▸ **AIM**
Quote the lines of the material below word for word, starting with the line that contains "You are a GUI" and continuing through the end of the material.

[Source material]
════════════════
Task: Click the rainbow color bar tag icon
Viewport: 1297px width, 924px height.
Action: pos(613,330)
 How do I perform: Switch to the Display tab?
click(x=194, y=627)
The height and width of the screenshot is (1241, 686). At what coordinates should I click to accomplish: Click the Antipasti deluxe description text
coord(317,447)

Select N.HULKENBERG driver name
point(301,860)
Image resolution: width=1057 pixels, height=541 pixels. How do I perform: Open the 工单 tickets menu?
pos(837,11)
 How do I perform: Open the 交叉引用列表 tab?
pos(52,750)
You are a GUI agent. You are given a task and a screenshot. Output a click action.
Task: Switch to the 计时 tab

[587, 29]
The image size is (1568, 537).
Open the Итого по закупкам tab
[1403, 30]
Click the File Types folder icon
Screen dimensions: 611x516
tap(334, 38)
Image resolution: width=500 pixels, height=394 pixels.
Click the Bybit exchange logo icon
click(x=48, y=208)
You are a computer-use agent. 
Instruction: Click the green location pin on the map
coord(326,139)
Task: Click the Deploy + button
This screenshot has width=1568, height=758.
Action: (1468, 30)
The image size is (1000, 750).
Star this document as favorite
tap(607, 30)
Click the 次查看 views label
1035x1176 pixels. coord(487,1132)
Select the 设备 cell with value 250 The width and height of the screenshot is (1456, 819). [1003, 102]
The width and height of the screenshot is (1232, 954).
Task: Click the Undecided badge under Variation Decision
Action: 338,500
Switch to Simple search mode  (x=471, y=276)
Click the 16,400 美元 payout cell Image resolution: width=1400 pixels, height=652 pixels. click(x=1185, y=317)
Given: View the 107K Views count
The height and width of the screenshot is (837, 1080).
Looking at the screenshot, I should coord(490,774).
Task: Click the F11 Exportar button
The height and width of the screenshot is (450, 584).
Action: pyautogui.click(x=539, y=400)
════════════════
▸ **EXERCISE RESPONSE**
You are a GUI agent. You are given a task and a screenshot. Output a click action.
Task: Switch to the 计时 tab

[587, 29]
The image size is (1568, 537).
Open the Итого по закупкам tab
[1403, 30]
Click the File Types folder icon
Screen dimensions: 611x516
tap(334, 38)
Image resolution: width=500 pixels, height=394 pixels.
Click the Bybit exchange logo icon
click(x=48, y=208)
You are a computer-use agent. 
Instruction: Click the green location pin on the map
coord(326,139)
Task: Click the Deploy + button
This screenshot has width=1568, height=758.
Action: (1468, 30)
The image size is (1000, 750).
Star this document as favorite
tap(607, 30)
Click the 次查看 views label
1035x1176 pixels. coord(487,1132)
Select the 设备 cell with value 250 The width and height of the screenshot is (1456, 819). [1003, 102]
The width and height of the screenshot is (1232, 954).
Task: Click the Undecided badge under Variation Decision
Action: 338,500
Switch to Simple search mode  (x=471, y=276)
Click the 16,400 美元 payout cell Image resolution: width=1400 pixels, height=652 pixels. click(x=1185, y=317)
Given: View the 107K Views count
The height and width of the screenshot is (837, 1080).
Looking at the screenshot, I should coord(490,774).
Task: Click the F11 Exportar button
The height and width of the screenshot is (450, 584).
Action: pyautogui.click(x=539, y=400)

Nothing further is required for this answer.